Now we get to the verismo part of this blog report, what I didn’t care for. I have mixed feelings about only having piano accompaniment for this opera (I understand the BCO focus is the singing and this has not been an issue for me in other BCO productions). Since hearing this performance, I have listened to a recording of L’amico Fritz with Gavazzeni conducting and Pavarotti and Freni as Fritz and Suzel – well worth a listen, available for streaming on Amazon Music and Apple Music. Mascagni’s music is beautiful and relies heavily on violins played softly to express the emotion. I’m not sure how well this translates to simple piano accompaniment. Part of my difficulty is that pianist Justina Lee, I thought, played with a heavy hand, as though she were trying to make up for the lack of an orchestra. Many of the arias are quite tender and needed more finesse and delicacy in the playing, at least according to my ears. I would have enjoyed it more with a gentler approach. By the way, Mascagani made a recording of L’amico Fritz with the RAI National Symphony and Chorus conducted by himself in 1942; I haven’t found a source for that one just yet.
For me, L’amico Fritz offered many treats, though I didn’t enjoy all aspects. However, the BCO experience is always worth it overall. Getting to hear professional opera singers singing up close and personal in such pleasant surroundings is not to be passed up.

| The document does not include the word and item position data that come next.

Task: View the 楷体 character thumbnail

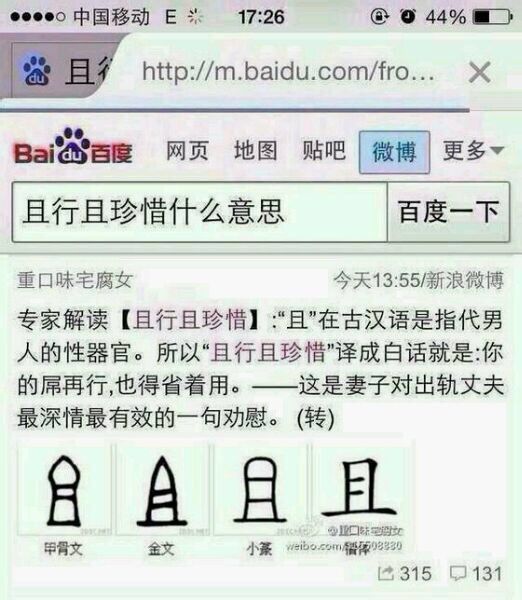Action: point(360,490)
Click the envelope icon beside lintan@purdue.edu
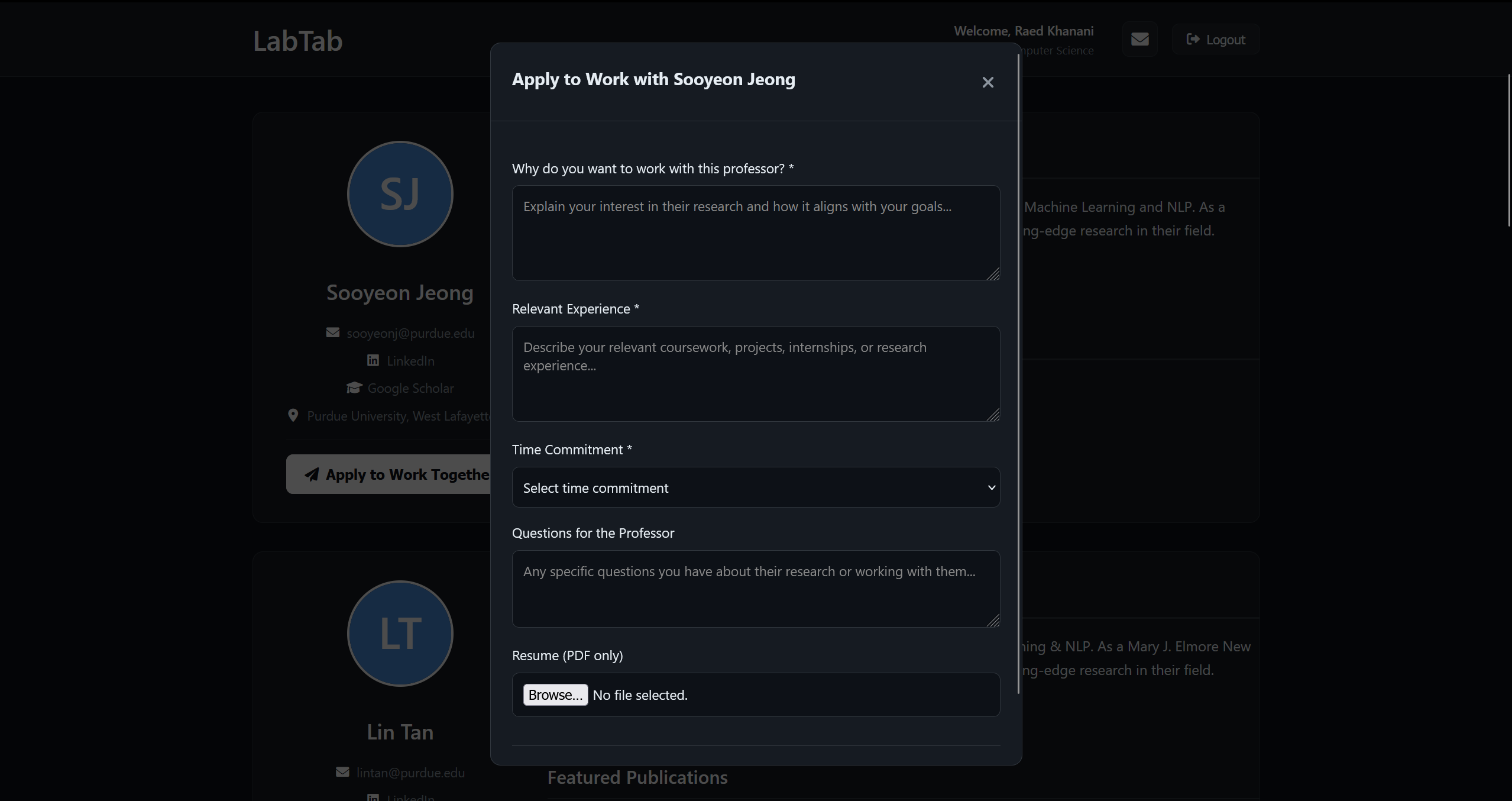1512x801 pixels. pos(342,772)
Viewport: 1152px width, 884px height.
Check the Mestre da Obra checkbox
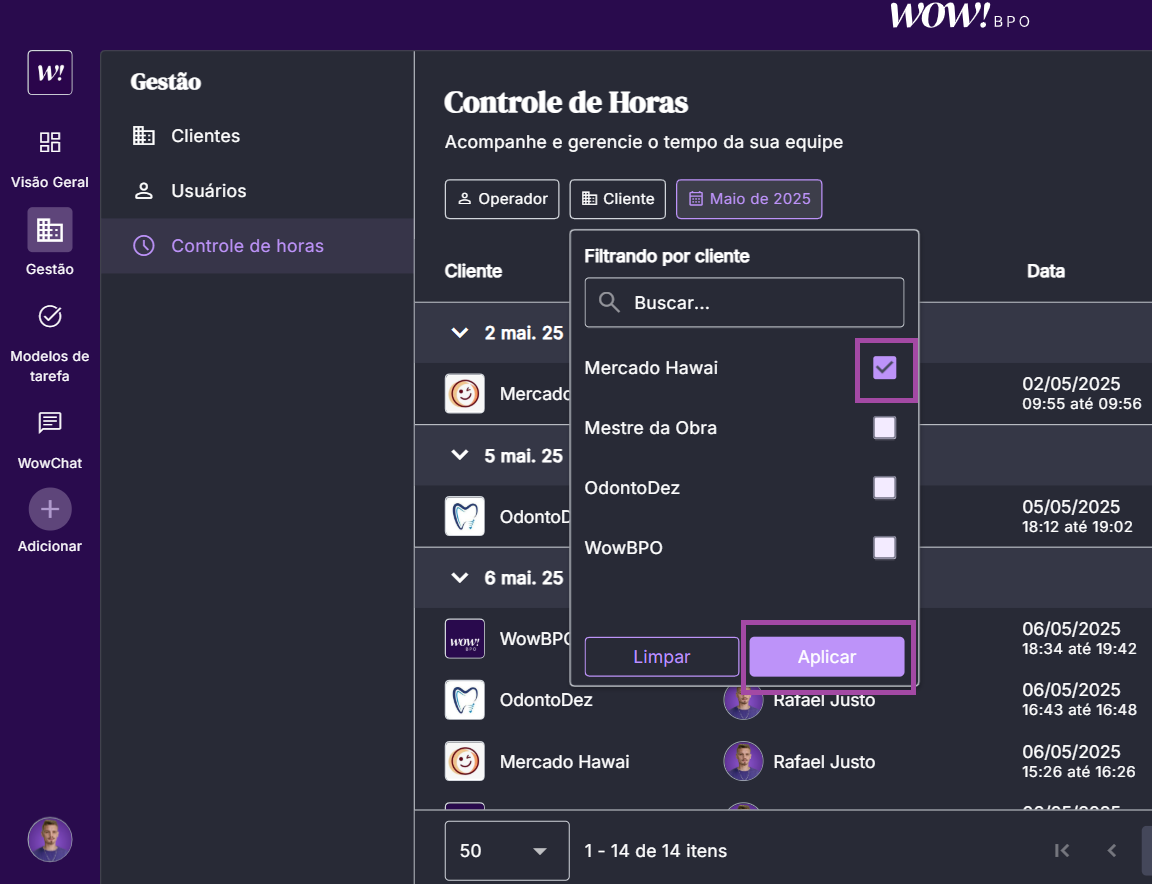coord(885,428)
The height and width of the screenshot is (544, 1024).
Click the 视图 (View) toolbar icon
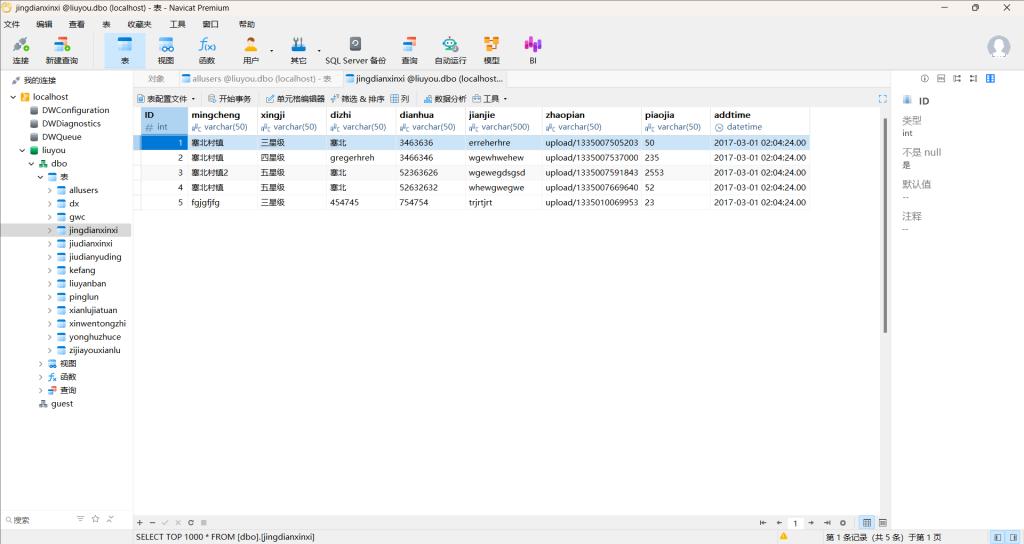point(166,50)
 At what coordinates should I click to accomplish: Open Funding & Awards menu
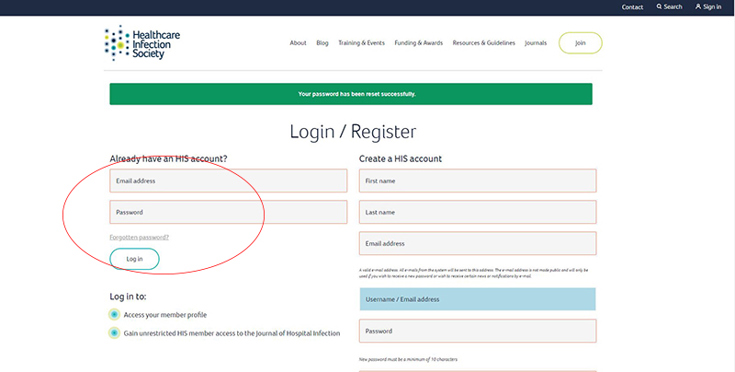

Neither is getting to hear excellent music you are not likely to hear anywhere else. If you get a chance, give L’amico Fritz a chance; you will be rewarded.
The Fan Experience: The Garrett-Jacobs Mansion which houses the Engineers Club, BCO’s venue, is worth a visit by itself. Dinner in the club can be arranged in advance. Paid parking is available and valet parking is usually available on Sunday performances. So far, I have always been able to find free street parking; you just have to be careful to read the street signs and warnings. Next up for BCO is a Thirsty Thursday offering “Velvety Voices and Cozy Cocktails” on January 31. They begin again with a complete opera on March 1 and 3 with Wagner’s The Flying Dutchman. These events are always fun and quite a bargain for a date night outing.